Work to be completed = Among the lines of the data, copy those that hold "left".

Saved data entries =
======

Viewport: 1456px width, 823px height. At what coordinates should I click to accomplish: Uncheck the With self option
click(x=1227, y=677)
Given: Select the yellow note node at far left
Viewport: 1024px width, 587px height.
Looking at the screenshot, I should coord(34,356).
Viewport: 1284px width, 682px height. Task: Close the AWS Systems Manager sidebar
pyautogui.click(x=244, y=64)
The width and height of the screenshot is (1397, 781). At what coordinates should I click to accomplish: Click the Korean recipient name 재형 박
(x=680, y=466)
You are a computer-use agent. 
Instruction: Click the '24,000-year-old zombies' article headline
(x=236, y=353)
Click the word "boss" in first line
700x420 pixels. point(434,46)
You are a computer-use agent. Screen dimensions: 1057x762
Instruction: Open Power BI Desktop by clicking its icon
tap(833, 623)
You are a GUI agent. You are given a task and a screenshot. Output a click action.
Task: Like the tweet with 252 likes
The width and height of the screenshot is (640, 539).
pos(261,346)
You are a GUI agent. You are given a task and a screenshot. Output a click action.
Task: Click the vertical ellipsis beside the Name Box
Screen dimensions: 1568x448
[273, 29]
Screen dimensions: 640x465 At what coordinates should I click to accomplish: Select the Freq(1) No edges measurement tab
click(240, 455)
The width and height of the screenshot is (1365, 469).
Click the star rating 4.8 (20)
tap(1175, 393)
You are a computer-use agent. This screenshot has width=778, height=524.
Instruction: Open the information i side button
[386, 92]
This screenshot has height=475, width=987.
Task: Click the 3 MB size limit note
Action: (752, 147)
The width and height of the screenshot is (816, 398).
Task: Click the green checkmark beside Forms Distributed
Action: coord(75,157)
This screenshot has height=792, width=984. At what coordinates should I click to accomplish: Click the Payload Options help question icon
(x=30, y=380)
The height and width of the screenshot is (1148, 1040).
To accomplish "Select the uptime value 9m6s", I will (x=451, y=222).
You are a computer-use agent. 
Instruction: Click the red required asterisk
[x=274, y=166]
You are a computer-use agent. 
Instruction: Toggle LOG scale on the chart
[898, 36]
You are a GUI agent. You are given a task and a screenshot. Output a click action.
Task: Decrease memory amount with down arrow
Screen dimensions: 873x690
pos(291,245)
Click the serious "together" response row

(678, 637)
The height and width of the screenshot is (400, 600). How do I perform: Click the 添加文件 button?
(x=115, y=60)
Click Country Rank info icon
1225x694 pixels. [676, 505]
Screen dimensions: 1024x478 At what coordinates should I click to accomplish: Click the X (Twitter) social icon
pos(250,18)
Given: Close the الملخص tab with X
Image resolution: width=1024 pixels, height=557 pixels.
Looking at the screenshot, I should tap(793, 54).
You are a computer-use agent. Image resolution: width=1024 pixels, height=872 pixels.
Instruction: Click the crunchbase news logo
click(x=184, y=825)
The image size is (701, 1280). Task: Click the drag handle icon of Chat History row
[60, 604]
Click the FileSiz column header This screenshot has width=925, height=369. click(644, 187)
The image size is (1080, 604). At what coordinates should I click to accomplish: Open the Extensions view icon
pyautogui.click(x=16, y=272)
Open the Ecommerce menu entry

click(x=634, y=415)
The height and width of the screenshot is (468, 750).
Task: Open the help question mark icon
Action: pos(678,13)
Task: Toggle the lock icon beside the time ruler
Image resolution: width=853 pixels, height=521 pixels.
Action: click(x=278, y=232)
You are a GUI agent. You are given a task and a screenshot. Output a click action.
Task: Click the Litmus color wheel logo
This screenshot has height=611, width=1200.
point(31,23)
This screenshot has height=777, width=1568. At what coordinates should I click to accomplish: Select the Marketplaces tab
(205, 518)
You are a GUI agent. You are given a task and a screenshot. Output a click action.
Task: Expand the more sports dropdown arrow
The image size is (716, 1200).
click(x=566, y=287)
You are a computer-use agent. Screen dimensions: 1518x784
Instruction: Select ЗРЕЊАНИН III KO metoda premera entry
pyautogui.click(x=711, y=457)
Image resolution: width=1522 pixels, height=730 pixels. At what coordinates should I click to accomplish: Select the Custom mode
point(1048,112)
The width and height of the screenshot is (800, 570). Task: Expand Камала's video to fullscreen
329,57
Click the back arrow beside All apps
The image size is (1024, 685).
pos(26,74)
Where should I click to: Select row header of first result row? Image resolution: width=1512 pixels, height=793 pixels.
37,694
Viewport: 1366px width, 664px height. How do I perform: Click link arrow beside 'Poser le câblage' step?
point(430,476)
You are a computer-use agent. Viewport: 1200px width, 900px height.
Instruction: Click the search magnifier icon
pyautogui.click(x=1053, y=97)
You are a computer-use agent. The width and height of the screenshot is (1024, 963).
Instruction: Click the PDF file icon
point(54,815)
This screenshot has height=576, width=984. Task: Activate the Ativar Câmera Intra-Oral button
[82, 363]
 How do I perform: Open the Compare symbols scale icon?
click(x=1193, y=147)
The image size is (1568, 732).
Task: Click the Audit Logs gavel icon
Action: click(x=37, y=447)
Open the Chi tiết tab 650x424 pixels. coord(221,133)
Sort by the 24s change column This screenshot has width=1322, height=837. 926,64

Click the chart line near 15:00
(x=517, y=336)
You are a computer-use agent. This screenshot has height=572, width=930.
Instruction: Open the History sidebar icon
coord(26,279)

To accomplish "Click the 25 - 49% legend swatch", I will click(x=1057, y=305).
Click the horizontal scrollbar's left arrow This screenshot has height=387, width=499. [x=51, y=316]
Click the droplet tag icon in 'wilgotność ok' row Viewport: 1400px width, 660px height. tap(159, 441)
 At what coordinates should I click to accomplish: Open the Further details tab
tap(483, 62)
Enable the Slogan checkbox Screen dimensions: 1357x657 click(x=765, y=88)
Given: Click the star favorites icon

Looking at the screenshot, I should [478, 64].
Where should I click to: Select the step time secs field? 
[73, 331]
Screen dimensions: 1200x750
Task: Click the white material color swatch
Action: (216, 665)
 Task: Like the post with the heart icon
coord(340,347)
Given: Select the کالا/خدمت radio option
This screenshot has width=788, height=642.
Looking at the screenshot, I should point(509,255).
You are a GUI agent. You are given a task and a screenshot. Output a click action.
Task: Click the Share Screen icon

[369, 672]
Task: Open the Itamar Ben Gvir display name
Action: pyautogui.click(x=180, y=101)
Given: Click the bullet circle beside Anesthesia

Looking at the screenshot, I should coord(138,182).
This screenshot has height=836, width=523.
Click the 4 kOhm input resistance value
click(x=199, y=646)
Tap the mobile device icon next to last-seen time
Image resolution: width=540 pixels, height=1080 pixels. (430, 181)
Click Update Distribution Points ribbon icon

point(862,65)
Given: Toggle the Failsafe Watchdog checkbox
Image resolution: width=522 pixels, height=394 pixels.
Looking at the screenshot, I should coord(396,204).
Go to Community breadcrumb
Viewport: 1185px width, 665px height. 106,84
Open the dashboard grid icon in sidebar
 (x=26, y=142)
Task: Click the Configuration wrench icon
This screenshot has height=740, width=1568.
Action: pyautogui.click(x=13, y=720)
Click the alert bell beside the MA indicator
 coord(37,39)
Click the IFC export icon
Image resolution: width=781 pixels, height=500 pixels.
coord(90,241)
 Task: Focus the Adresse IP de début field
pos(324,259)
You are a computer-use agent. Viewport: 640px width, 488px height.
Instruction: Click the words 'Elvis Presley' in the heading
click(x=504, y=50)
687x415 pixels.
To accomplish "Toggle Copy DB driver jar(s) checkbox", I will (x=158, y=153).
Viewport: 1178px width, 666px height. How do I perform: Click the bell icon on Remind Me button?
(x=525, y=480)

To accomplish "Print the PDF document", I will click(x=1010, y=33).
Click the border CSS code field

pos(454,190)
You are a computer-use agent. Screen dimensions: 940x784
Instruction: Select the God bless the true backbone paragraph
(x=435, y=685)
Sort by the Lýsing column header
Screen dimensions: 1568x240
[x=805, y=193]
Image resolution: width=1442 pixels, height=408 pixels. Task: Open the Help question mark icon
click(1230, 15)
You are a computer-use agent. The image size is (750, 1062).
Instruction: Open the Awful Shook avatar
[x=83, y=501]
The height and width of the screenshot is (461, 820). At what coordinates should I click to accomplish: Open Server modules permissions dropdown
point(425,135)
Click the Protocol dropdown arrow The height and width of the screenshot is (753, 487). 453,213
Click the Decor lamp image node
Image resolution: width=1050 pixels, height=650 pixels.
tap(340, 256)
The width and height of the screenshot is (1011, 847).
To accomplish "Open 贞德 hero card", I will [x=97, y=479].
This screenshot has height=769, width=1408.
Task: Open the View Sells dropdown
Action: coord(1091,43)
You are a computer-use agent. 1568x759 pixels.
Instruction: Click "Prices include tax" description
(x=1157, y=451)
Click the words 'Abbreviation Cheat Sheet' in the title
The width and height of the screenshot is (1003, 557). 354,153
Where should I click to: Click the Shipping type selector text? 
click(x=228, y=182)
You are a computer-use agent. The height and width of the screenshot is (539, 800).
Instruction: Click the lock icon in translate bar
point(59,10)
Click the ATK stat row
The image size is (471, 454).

======

Answer to the problem =
Given: Select the yellow note node at far left
Click the horizontal scrollbar's left arrow This screenshot has height=387, width=499. [x=51, y=316]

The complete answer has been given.